Ingredients

The following ingredients have 4 Servings
  • 1 pound shrimp, peeled and deveined (reserve the shells)
  • 1/4 cup flour
  • 1/4 cup butter, unsalted
  • 2 cups chicken stock
  • 2/3 cup chopped onion
  • 2/3 cup thinly sliced celery
  • 2/3 cup chopped green pepper
  • 1 tablespoon creole seasoning
  • 1/4 teaspoon dried thyme
  • 2 cloves garlic, minced
  • 1 can fire-roasted diced tomatoes, drained well
  • 2 teaspoons Worcestershire
  • a few dashes hot sauce
  • kosher salt and freshly ground black pepper
  • 1/4 cup chopped green onion
  • 1/4 cup chopped parsley, for garnish
  • cooked rice, for serving

Instruction

  • Peel and devein shrimp; reserve shells. Set shrimp on paper towels and pat until thoroughly dried.
  • Pour stock into small saucepan and add reserved shells. Bring to a boil, reduce heat and simmer for 10 minutes. Strain stock through a fine-mesh sieve and set aside.
  • Melt butter in a large, deep skillet over medium heat.
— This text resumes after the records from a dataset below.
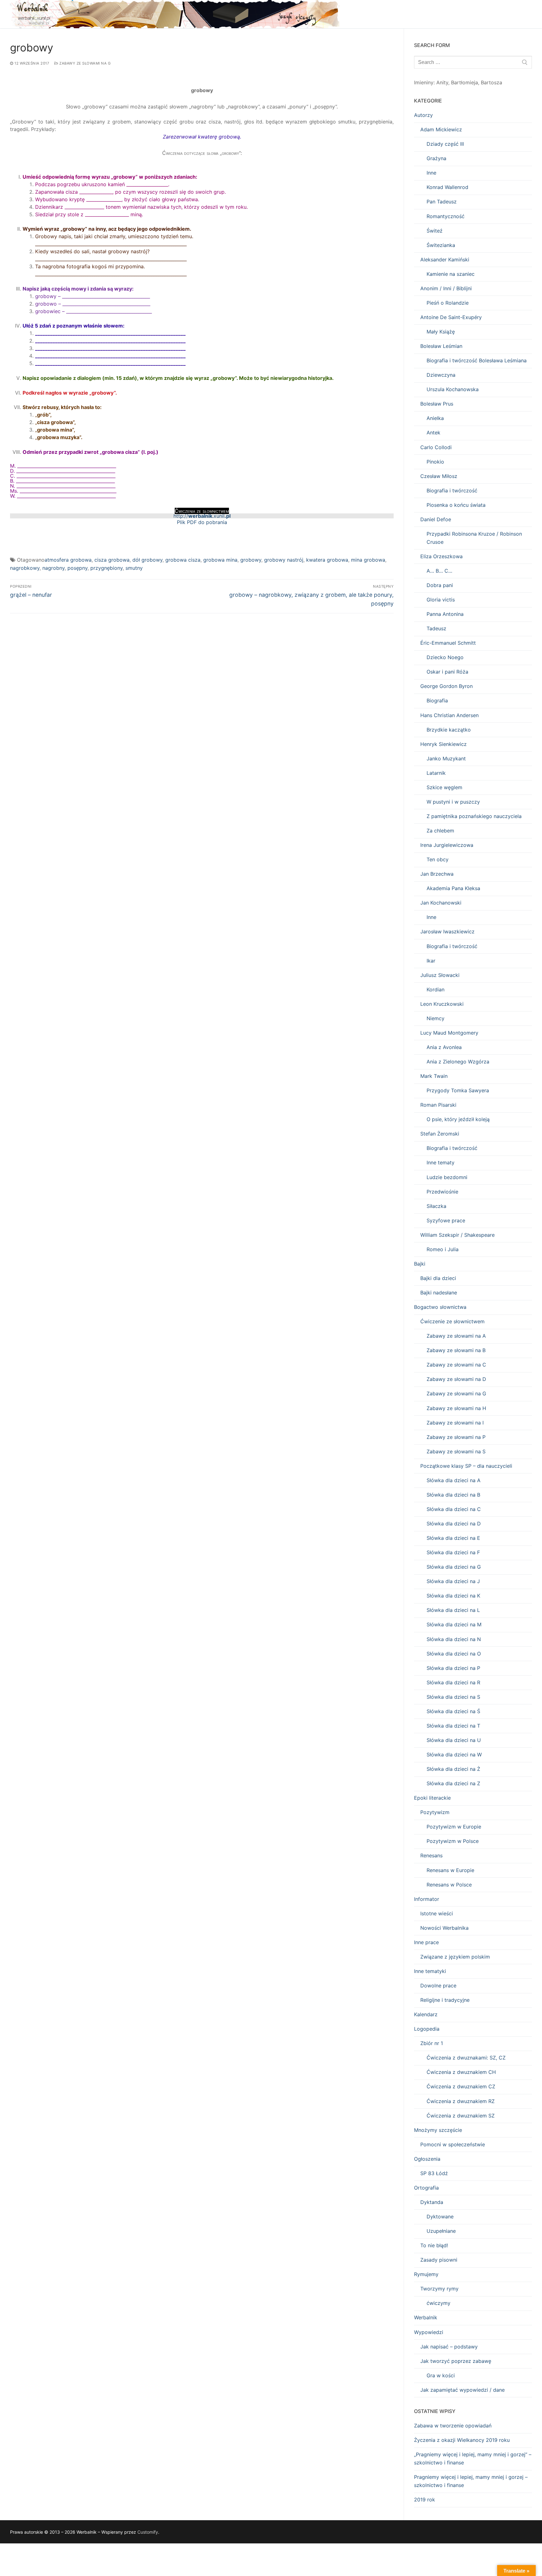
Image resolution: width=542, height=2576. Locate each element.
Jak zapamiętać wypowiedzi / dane (462, 2390)
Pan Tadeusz (442, 201)
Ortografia (426, 2188)
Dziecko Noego (445, 657)
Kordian (435, 989)
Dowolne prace (438, 1985)
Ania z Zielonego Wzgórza (458, 1061)
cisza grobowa (112, 560)
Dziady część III (445, 144)
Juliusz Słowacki (440, 975)
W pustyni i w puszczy (453, 802)
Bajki (419, 1264)
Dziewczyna (441, 375)
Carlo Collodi (436, 447)
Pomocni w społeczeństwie (452, 2144)
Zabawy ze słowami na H (456, 1408)
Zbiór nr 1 (431, 2043)
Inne (431, 173)
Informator (426, 1899)
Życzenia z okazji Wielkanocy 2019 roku (462, 2440)
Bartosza (491, 82)
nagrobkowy (25, 568)
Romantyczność (446, 216)
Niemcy (435, 1018)
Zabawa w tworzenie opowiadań (453, 2425)
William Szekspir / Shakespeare (457, 1235)
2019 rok (424, 2499)
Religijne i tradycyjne (445, 2000)
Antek (433, 432)
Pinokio (435, 462)
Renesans (431, 1855)
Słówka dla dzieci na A (454, 1480)
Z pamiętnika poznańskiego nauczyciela (474, 816)
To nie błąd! (434, 2245)
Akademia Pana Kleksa (453, 888)
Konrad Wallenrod (447, 187)
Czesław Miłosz (438, 476)
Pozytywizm (434, 1812)
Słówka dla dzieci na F (453, 1552)
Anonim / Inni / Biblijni (446, 288)
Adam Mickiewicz (441, 129)
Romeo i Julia (443, 1249)
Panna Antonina (445, 614)
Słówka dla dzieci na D (454, 1523)
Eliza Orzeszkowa (441, 556)
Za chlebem (440, 830)
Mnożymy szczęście (438, 2130)
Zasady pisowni (438, 2260)
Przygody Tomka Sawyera (458, 1090)
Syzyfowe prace (446, 1220)
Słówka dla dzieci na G (454, 1567)
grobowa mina (220, 560)
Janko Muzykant (446, 758)
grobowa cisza (182, 560)
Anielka (435, 418)
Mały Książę (441, 331)
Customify (147, 2532)
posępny (77, 568)
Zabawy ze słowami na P (456, 1437)
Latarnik (436, 773)
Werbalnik (425, 2317)
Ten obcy (438, 859)
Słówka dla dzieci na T (453, 1726)
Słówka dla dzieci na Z (453, 1783)
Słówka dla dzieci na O (454, 1653)
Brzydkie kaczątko (449, 730)
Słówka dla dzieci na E (453, 1538)
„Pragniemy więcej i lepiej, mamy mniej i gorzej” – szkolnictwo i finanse (472, 2458)
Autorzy (423, 115)
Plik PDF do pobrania (202, 522)
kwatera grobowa (327, 560)
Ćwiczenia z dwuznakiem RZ (461, 2101)
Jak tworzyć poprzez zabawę (455, 2361)
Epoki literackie (432, 1798)
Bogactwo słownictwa (440, 1307)
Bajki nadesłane (438, 1292)
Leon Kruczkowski (442, 1004)
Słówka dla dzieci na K (453, 1595)
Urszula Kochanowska (453, 389)
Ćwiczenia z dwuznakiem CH (461, 2072)
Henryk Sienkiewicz (443, 744)
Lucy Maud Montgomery (449, 1033)
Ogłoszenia (427, 2159)
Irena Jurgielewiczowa (446, 845)
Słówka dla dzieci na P (453, 1668)
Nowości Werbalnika (444, 1928)
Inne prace (426, 1942)
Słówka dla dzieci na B (453, 1495)
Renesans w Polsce (449, 1884)
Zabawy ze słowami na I (455, 1422)
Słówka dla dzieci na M (454, 1624)
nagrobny (53, 568)
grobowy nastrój (283, 560)
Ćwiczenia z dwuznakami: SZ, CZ (466, 2057)
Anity (442, 82)
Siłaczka (436, 1206)
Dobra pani (440, 585)
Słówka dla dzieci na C (454, 1509)
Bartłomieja (464, 82)
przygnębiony (106, 568)
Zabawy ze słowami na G (84, 63)
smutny (134, 568)
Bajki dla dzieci (438, 1278)
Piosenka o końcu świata (456, 505)
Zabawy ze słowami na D (456, 1379)
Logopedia (426, 2029)
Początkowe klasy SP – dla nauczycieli (466, 1466)
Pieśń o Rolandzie (448, 303)
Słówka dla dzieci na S (453, 1697)
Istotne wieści (436, 1913)
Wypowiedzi (428, 2332)
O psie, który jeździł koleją (458, 1119)
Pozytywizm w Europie (454, 1826)
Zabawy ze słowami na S (456, 1451)
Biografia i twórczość (452, 490)
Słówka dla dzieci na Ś (453, 1711)
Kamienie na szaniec (451, 274)
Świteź (435, 231)
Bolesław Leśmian (441, 346)
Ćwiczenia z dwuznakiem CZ (461, 2086)
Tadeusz (436, 628)
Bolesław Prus (436, 404)
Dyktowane (440, 2216)
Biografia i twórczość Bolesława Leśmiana (477, 360)
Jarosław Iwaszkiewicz (447, 931)
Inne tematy (440, 1162)
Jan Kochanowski (440, 903)
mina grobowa (368, 560)
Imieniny (423, 82)
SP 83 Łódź (434, 2173)
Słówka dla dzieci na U (454, 1740)
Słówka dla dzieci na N (454, 1639)
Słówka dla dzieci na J (453, 1581)
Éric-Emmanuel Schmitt (448, 643)
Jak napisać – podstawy (449, 2346)
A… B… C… (439, 571)
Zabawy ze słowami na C (456, 1364)
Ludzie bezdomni (447, 1177)
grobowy (250, 560)
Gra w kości (441, 2375)
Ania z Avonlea (444, 1047)
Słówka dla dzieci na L (453, 1610)
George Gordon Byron (446, 686)
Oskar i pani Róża (447, 672)
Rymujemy (426, 2274)
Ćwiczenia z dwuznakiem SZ (461, 2115)
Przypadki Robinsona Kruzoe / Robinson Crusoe (474, 538)
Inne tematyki (430, 1971)
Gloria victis (441, 599)
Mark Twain (434, 1076)
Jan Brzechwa (437, 874)
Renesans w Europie (450, 1870)
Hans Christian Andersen (449, 715)
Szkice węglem (444, 787)
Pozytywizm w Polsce (453, 1841)
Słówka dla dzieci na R (453, 1682)
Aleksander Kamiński (444, 259)
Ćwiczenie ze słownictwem (452, 1321)
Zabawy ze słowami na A (456, 1336)
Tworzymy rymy (439, 2288)
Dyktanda (431, 2202)
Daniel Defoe (435, 519)
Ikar (431, 960)
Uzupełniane (441, 2231)
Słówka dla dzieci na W (454, 1754)
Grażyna (436, 158)
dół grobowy (147, 560)
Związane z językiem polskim (455, 1957)
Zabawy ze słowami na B (456, 1350)
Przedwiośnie (442, 1191)
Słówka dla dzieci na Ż (453, 1769)
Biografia (437, 700)
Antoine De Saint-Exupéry (451, 317)
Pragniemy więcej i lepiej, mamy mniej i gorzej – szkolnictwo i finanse (471, 2481)
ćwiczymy (438, 2303)
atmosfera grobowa (68, 560)
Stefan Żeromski (439, 1134)
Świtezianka (441, 245)
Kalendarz (426, 2014)
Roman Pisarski (438, 1105)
Whisk in flour and continue cooking, whisking frequently, until "roux" is a deep brown, about ten minutes. Add onions, peppers and celery, stir well to combine. Continue cooking for 3-4 minutes or until vegetables start to soften. Add creole seasoning, thyme and garlic; cook for one minute more, stirring frequently.
  • Add tomatoes, Worcestershire, hot sauce and stock to pan, stirring well to combine. Bring to a boil, reduce heat to low and simmer for another 15 minutes. Add shrimp and cook another 5 minutes or until shrimp are just cooked through. Top with green onion and parsley. Serve immediately with hot rice on the side.